# Spigarelli Revolution Questions



## Greysides (Jun 10, 2009)

The Arcosport site lists the riser as available in barebow or olympic types.
Alt services list it, as you said, in standard/heavy/barebow but go on to explain that:


> The Barebow model differs from the standard models is specially weighted for the purpose of barebow competition. No additional weights are supplied but can be purchased separately.


The additional weights they refer to are available in 190/250/350g. They screw into the stabiliser bushings and will fit all risers with 5/16" bushings.


----------



## Greysides (Jun 10, 2009)

Other barebow risers worth considering are By Best and Bernardini.
The Spigarelli Explorer, particularly in 23", is a nice light but well balanced riser with its single integral weight installed.
An old Hoyt Gold Medalist with a 350g weigth is quite light and balances perfectly for barebow- as do many others, if not all, so you don't need to limit your search unless you've already made your mind up.
Personally I use a GM, as above, or a Best Moon.


----------



## Floxter (Sep 13, 2002)

There is a bulge in the sight window on non-barebow versions that could be used as an aiming point.
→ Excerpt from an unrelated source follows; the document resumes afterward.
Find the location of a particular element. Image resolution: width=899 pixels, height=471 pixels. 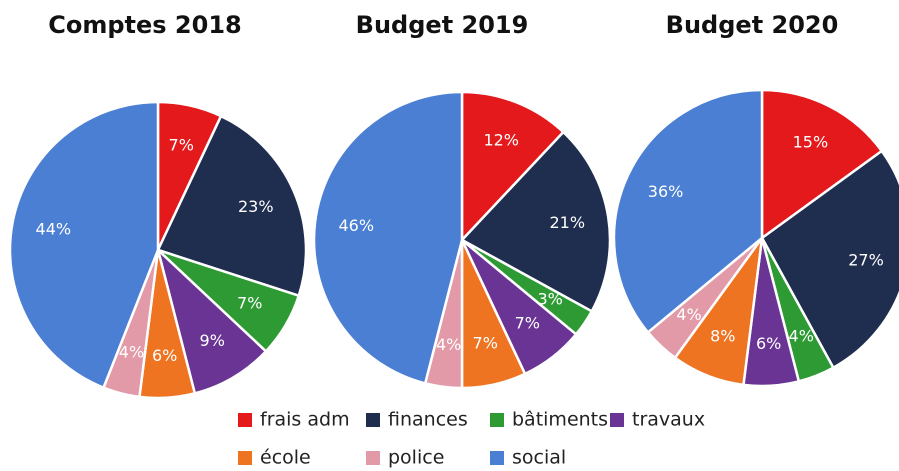

data-label: 27% is located at coordinates (866, 260).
I believe this bulge is removed on the barebow version to comply with FITA barebow regs. Never having shot a Spigarelli Revolution I can't speak to it as a barebow riser. However I do have and use a Spigarelli Explorer II in 25" and feel it is one of the hidden values in contemporary barebow risers. I have owed or do own risers from Best, Bernardini, and Spigarelli and am a real fan of Italian risers. All their fit and finish is superb.


----------



## Jim C (Oct 15, 2002)

Floxter said:


> There is a bulge in the sight window on non-barebow versions that could be used as an aiming point. I believe this bulge is removed on the barebow version to comply with FITA barebow regs. Never having shot a Spigarelli Revolution I can't speak to it as a barebow riser. However I do have and use a Spigarelli Explorer II in 25" and feel it is one of the hidden values in contemporary barebow risers. I have owed or do own risers from Best, Bernardini, and Spigarelli and am a real fan of Italian risers. All their fit and finish is superb.


yep, we have a standard one and I would say it is not legal for BB. My wife-a good BB FITA archer s hot the spigarelli 650 Club and now the Bernadini NILO. She considers the NILO the best BB riser available-the club was a bit heavy for her after she developed some arthritis issues


----------



## pilotmill (Dec 10, 2008)

*Revolution*

I would love to see a pic of the barebow version of the Rev. I have been looking at them for a long time and the one thing holding me up is to be sure it would be legal in Fita. I agree with you about the standard. If anyone has one or a pic it would be very cool to post. 

Currently shooting the Flute, feels like a Yamaha and I am using the Spig weights. Very happy with it but ready to move up a notch. gar. Or at least experiment a bit.


----------



## Old Hoyt (Jul 28, 2005)

*Rev. Bare Bow picture*

Here's a picture of the Revolution with weight kit and the extra "lamination" in the inset pic.

from: http://www.sherwood-archerie.com/index.php?page=34&lg=1

I saw a better picture somewhere on the web but can't find it now.


----------